Thyssenkrupp's marine division, Thyssenkrupp Marine Systems (TKMS), is undergoing a major overhaul. This segment, despite grappling with diminished demand and lower prices, has managed to thrive due to substantial orders, particularly in the submarine sector. The division's financial performance significantly improved, reporting an EBIT of 191 million euros in the first quarter, compared to 84 million euros the previous year.
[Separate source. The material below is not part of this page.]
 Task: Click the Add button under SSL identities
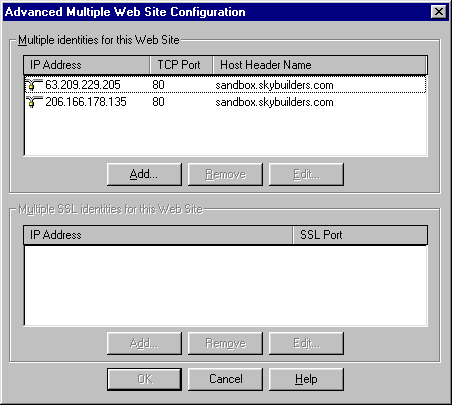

The overall order intake for Thyssenkrupp rose by over 50% to 12.5 billion euros, with TKMS playing a pivotal role in this surge. Despite the negative free cash flow before M&A of 21 million euros, this was a significant improvement from the previous year's loss of 531 million euros. The recent figure was bolstered by advance payments for a major marine project. Thyssenkrupp is now anticipating a positive free cash flow before M&A of up to 300 million euros for the entire fiscal year.
TKMS employs about 8,000 people at shipyards in Kiel, Wismar, and Itajai, Brazil. The division's order backlog reached an all-time high of over 16 billion euros, with TKMS securing several billion-euro submarine contracts in recent months.
Previously, discussions regarding selling TKMS to US financial investor Carlyle collapsed last year. However, the high orders in the marine segment caused the entire group's order intake to surge by more than 50%. The group's revenue, however, witnessed a decline to 7.8 billion euros due to weak demand and falling prices.
Thyssenkrupp plans to break away from TKMS and set it on a path to independence by means of a spin-off. As only a minority stake will be initially spun off, the company will not require federal government approval, mentioned CFO Jens Schulte.
CEO Miguel Lopez indicated that decisions regarding the steel and marine segments will be made this year. Thyssenkrupp remains committed to its transformation process. Based on the proposed business plan, Steel Europe will be repositioned as an independent and robust steel company.
Lopez has been in talks with Czech billionaire Daniel Kretinsky about selling a further 30% stake after the sale of 20%. However, the steel board and employee representatives must first concur on a restructuring plan. Lopez intends to slash or outsource 11,000 of the 27,000 jobs in the steel segment. The IG Metall union stresses the importance of avoiding job cuts and plant closures.
The Thyssenkrupp group is considering spinning off its marine subsidiary, TKMS, to achieve independence. Despite previous discussions to sell TKMS to Carlyle collapsing, the subsidiary's performance in the marine segment significantly increased earnings, leading to a surge in the overall group's order intake. The revenue of MDax companies like Thyssenkrupp shrank due to weak demand and decreasing prices, but the marine division managed to maintain its financial stability, agreeing to major contracts worth billions.